While you have some religious zealots in the U.S. claiming same-sex marriage laws don’t go far enough in exempting religious institutions, they do. It’s unarguable, and laughable that Catholic Churches are keeping a straight face when they say they are going to be discriminated against.
But in the United Kingdom, a decision to grant churches the right to deny employment to the gays has been nixed — by the European Commission’s higher powers. (The Commission’s non-discrimination rules also became British law in 2003.) When British lawmakers tried excluding religious institutions from non-discrimination requirements in hiring practices — in a stab to maintain religious freedoms — they ran afoul of the European Union’s directive. Brought on by a complaint from the UK’s National Secular Society, the Commission wrote the British government last week, saying their church exclusions violated law.
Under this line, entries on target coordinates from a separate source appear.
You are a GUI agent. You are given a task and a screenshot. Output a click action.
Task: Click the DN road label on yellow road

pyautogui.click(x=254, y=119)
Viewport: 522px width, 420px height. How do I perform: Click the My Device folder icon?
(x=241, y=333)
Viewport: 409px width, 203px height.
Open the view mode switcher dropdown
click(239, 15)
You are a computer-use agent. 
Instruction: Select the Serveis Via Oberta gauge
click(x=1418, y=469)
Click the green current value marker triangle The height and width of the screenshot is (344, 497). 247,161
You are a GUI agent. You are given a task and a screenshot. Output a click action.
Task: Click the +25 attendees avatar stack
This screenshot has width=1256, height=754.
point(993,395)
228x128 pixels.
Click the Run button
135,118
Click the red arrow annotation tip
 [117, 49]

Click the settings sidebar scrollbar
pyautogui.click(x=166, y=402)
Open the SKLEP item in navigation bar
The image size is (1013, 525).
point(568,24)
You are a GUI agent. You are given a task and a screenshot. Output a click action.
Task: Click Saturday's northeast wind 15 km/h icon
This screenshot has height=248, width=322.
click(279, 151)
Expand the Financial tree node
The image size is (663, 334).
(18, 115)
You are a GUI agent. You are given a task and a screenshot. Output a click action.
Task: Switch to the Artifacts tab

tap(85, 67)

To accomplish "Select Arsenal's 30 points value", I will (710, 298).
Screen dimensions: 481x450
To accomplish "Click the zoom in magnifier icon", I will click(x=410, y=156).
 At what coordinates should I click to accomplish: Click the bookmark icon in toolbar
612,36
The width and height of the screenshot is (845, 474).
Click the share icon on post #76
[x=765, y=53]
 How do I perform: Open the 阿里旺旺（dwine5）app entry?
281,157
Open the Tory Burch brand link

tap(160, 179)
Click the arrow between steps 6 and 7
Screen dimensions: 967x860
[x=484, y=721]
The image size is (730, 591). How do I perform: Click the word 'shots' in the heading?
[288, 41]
Which means:
The highly unusual move means that the government now has no choice but to redraft anti-discrimination laws, which is likely to prompt a furore among church groups.
In anticipation of a possible backlash from the commission, the government has already inserted new clauses into its equality bill. But even if the bill is jettisoned, future governments will be bound by the commission’s ruling.
Under the new proposals being drafted by the government, religious organisations will be able to refuse to employ homosexuals only if their job involves actively promoting or practising a religion. A blanket refusal to employ any homosexuals would no longer be possible.
[...] Under the terms of the exemption, religious groups were allowed to refuse a position to a homosexual employee “so as to avoid conflicting with the strongly held religious convictions of a significant number of the religion’s followers”.
Back in the U.S. for a moment, the subject of hiring and religious freedoms is rearing its head in an unexpected, but obvious place: The American Philosophical Association’s online job board. Just how big of an exception should religious groups receive when looking to hire?
The American Philosophical Association has for several years been debating whether allowing ["religious institutions that require all hires to hold certain beliefs or follow certain rules, in some cases barring sex outside of marriage between a man and a woman,"] to use its jobs services undercuts the group’s anti-bias rules and effectively hurts its members who are gay; some philosophers have suggested that the association ban job notices from colleges that discriminate against gay people.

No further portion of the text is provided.